Assistant Examiner: Freay; Charles G.
Parent Case Text
FIELD OF INVENTION
This application is a divisional of Ser. No. 07/532,204 filed Jun. 1, 1990,
now U.S. Pat. No. 5,080,130.
Claims
We claim:
1. A gas compressor having block means with cylinder means formed therein,
piston means mounted for reciprocation in said cylinder means, cylinder
head means mounted on said block means over the end of said cylinder means
to provide discharge chamber means, gas discharge valve means intermediate
said head and cylinder means defining compression chamber means and
providing discharge passage means and valve means therein adapted to open
said discharge passage means to said discharge chamber means for
pressurized gas on the compression stroke of said piston means and to
close said discharge passage means on the suction stroke of said piston
means, first suction gas inlet means through the wall of said cylinder
means at a position remote from said cylinder head means, second suction
gas inlet passage means in said piston means extending through the outer
wall thereof and into communication with said first passage means over at
least a substantial portion of the travel of said piston means, suction
gas port means in the top of said piston means in communication with said
second passage means, said port means comprising suction port means
defining an aperture through the top of said piston means, wherein said
suction port seat means comprises two radially spaced and substantially
concentric seat lands between which the suction gas flows into the
compression chamber during the suction stroke, and suction valve disc
means mounted in the upper portion of said piston means for limited axial,
floating movement and having disc seat means adapted to bear against said
suction port seat means on the compression stroke of said piston means to
close off said second passage means from said compression chamber, said
floating movement being sufficient for movement of said disc seat means
away from said suction port seat means to provide said suction gas port
means with suitable open dimensions to allow adequate low-pressure
refrigerant gas flow into said compression chamber during the suction
stroke of said piston means,
said cylinder head means comprising body means having wall means formed to
provide said discharge chamber means, discharge outlet means through said
wall means, the outer peripheral portions of said cavity means being
bordered by substantially continuous, substantially planar mounting
surface means on said wall means, discharge valve stanchion means integral
with said wall means projecting axially outwardly therefrom within said
cavity means in a direction substantially normal to the plane of said
mounting surface means, said discharge valve means comprising discharge
valve disc means having a discharge side and an inlet side, discharge
valve disc seat means on the inlet side of said disc means, said discharge
side of said discharge valve disc means having axially oriented bearing
means thereon adapted to slidably engage axially oriented bearing means on
said stanchion means for guided movement of said discharge valve disc
means axially of said stanchion means, said discharge valve means further
comprising discharge valve plate means having an inlet side and a
discharge side and attached to said compressor intermediate said mounting
surface means of said body means and said block means to provide closure
means for said discharge chamber means, discharge port means formed
through said plate means and comprising discharge port seat means in axial
alignment with said discharge valve disc seat means, said discharge port
means adapted to be closed by contact of said discharge port seat means
with said discharge valve disc seat means, and compression spring means
interposed between said discharge valve disc means and said body means and
resiliently urging said disc means toward said discharge port means.

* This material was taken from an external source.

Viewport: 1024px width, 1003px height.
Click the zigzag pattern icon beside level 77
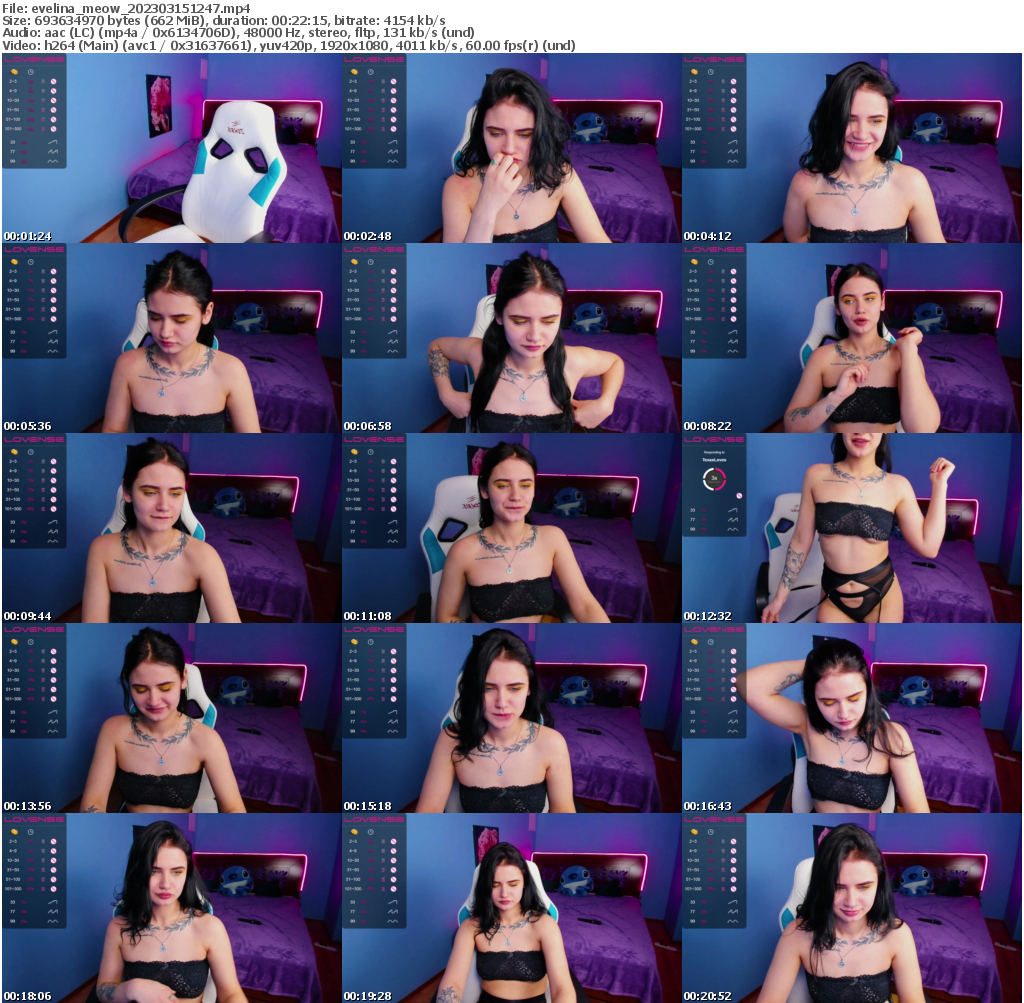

2. The compressor of claim 1 wherein said seat means of either or both of
said discharge or suction port means, or either or both of said discharge
or suction valve disc means is beveled or curved.
3. The compressor of claim 1 wherein said suction valve disc means
comprises a circular valve disc body having a suction side and a
substantially planar compression side, said sides being substantially
planar and substantially parallel to each other, a circular bore extending
axially through said body and said sides, and shoulder means on the wall
of said bore adjacent said suction side, the periphery of said body having
a beveled or curved disc seat, the bend or curve extending in a generally
radially inward direction from adjacent said compression side toward said
suction side.
4. The compressor of claim 1 wherein the upper portion of said piston is
provided with axially oriented projection means lying radially and axially
inward of said port seat means, said valve disc body being positioned on
said piston means with said projection means slidably extending generally
axially within said bore from said suction side to a short distance above
said shoulder means of said bore, and retainer means on said projection
means extending over the upper surface of said shoulder means and limiting
the upper axial motion of said disc means away from said suction port seat
means, the compression side of said retainer lying substantially in the
plane of the compression side of said valve disc body during the
compression stroke.
5. The compressor of claim 4 wherein the compression side valve of said
disc body is provided with cover means sealing the upper end of said bore.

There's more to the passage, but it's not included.